Last April, I told attendees of our Natural Resource conference in Toronto that they should put coffee on their radars.
Coffee is one of the most seasonally affected commodities traded in the futures market. The worst season to buy is in summer -- particularly the June and July months. This is because the Brazilian harvest arrives in May and June.
Check out this chart.
You can clearly see the big dip in coffee prices from mid-May through mid-June. That's because the Brazilian coffee harvest is expected to be big... strongly contributing to the 10 million-bag boost in production.
(A bag is basically 60 kg worth of green coffee. That means the boost in production could make more than 40 billion cups of coffee.)
At the same time, though, consumption and exports are supposed to be at record highs.
According to Edgard Cabanillas of Commodity Page, "Domestics consumption is also expected to rise for 2012/13 crop year at 141.7 mln bags vs. 138.9 mln bags in 2011/12 and 132.9 mln bags in 2010/11. Exports are also expected to rise to historical levels at 101.8 mln bags vs. 95.1 mln last year."
He thinks coffee prices could top $2 a pound within the next several weeks.
Traditionally, the best time to buy coffee futures is in October, after the Vietnamese harvest comes in, and sell in December; or to buy in February and sell in May, before Brazil's harvest. But this somewhat depends on how much coffee Vietnam can put to market, and crop estimates in Brazil. Estimates for both Brazil and Vietnam can be found in analysis from the USDA, among other sources.

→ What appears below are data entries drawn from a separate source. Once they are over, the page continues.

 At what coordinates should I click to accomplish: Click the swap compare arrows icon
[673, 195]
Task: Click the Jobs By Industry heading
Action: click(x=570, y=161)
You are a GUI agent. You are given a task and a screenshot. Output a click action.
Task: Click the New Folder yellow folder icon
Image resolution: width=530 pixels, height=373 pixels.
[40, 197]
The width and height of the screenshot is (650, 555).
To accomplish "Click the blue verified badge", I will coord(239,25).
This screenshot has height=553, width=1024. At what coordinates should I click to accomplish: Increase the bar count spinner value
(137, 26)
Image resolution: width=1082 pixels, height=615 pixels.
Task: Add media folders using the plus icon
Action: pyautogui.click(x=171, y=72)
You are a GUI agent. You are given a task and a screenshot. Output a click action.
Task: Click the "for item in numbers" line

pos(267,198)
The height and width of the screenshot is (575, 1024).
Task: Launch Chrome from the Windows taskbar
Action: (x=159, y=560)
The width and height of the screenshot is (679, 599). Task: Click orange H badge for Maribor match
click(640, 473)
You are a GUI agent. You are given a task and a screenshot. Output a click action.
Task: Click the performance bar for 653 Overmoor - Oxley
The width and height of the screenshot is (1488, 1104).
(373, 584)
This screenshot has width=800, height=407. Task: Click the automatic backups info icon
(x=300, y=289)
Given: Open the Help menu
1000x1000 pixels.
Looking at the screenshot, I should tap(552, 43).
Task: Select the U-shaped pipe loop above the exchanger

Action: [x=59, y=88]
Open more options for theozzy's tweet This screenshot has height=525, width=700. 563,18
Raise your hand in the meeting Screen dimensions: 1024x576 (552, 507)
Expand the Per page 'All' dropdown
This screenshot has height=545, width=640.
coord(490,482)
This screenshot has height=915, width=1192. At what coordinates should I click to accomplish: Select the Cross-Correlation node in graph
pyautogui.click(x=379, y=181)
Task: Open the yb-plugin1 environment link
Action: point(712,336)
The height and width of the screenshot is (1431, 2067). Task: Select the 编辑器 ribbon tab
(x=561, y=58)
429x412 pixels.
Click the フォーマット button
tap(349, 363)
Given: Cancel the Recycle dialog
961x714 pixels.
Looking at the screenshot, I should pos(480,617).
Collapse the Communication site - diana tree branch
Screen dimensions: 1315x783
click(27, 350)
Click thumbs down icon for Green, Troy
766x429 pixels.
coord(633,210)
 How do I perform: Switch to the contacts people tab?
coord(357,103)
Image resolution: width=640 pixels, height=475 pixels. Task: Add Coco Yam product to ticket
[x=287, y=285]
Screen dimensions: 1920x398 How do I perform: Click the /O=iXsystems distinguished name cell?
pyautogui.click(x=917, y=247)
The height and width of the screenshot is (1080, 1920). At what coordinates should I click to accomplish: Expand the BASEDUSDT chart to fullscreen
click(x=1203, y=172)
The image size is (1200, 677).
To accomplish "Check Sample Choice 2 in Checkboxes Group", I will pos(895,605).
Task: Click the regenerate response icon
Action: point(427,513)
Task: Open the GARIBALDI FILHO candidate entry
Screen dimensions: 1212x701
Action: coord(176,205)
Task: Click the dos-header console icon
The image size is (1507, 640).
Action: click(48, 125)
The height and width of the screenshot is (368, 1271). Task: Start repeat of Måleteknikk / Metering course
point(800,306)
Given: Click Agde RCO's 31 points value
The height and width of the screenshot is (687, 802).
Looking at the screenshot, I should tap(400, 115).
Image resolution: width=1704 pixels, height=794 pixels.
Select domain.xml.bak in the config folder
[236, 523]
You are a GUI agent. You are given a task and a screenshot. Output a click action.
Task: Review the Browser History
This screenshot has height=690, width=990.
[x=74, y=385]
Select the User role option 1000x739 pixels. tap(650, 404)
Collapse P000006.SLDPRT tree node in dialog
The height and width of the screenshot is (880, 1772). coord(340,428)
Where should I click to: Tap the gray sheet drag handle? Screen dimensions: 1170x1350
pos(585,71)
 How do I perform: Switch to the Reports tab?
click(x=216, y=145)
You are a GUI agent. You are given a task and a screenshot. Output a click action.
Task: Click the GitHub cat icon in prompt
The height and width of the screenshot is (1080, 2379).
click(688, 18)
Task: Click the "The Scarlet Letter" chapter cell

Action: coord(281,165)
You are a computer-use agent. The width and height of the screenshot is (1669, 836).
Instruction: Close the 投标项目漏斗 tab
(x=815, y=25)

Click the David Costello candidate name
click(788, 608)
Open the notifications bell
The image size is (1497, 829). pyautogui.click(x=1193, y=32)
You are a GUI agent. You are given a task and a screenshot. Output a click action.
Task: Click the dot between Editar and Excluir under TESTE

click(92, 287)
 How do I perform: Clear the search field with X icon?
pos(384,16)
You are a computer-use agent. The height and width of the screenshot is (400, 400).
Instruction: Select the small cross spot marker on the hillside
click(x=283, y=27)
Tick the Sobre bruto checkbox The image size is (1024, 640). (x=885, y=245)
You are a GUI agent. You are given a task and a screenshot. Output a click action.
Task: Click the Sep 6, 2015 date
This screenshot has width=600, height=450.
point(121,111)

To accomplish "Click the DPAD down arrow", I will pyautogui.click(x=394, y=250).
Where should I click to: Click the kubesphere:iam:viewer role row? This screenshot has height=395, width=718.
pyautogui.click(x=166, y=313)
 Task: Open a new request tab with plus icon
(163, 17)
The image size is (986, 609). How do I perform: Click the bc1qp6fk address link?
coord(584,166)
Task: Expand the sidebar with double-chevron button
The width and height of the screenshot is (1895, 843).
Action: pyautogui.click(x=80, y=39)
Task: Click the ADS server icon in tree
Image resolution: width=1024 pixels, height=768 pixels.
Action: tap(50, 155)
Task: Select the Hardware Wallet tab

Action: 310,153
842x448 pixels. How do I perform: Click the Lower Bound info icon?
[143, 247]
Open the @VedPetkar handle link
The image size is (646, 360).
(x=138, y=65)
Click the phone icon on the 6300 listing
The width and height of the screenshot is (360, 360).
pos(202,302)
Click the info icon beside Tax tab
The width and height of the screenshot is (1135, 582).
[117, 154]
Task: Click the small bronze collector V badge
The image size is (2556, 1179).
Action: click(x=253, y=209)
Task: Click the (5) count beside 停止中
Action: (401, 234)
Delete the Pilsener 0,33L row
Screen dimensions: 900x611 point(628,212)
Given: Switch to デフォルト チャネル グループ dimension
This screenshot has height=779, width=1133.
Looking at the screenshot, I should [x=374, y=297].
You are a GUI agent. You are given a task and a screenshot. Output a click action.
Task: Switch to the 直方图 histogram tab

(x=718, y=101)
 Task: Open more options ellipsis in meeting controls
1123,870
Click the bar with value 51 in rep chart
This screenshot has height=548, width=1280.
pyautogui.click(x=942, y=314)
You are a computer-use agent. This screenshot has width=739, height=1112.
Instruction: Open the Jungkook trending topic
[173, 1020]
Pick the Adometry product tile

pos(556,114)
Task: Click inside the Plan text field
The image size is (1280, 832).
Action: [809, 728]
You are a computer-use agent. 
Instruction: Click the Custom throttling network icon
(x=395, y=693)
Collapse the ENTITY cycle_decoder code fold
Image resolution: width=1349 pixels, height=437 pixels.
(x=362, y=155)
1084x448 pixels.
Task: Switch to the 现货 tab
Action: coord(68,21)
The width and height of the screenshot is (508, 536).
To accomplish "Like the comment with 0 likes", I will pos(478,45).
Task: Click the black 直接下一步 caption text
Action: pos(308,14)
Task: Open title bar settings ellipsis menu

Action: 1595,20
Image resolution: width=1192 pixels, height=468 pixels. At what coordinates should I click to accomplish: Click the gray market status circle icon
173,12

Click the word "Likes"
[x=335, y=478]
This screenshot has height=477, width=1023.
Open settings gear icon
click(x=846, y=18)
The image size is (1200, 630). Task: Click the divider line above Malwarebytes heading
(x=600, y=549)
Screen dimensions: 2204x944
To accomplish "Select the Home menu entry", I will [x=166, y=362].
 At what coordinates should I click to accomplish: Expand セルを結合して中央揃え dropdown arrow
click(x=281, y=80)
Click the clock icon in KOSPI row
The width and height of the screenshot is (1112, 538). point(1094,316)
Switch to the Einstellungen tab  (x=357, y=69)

But if you're futures-savvy, you might be able to play the 10-cent pop over the next couple of weeks.
If you're not, take a look at wholesalers, like Coffee Holding Company, Inc. (JVA:NASDAQ), or the several exchange-traded assets, like iPath DJ-UBS Coffee TR Sub-Idx ETN (JO:NYSE) and iPath Pure Beta Coffee ETN (CAFE:NYSE). But be careful... not all of them are liquid.
P.S. Biggest "Boondoggle" of All Time? Congress, billionaire investors and an oil tycoon -- this doozy of a story involves them all Key players want a new energy bill "fast-tracked" through Congress so Obama can sign it ASAP. Once he does, a motley crew of bigwigs will roll in the dough! I'm naming and shaming today. Plus here's how to grab your share of the untold riches.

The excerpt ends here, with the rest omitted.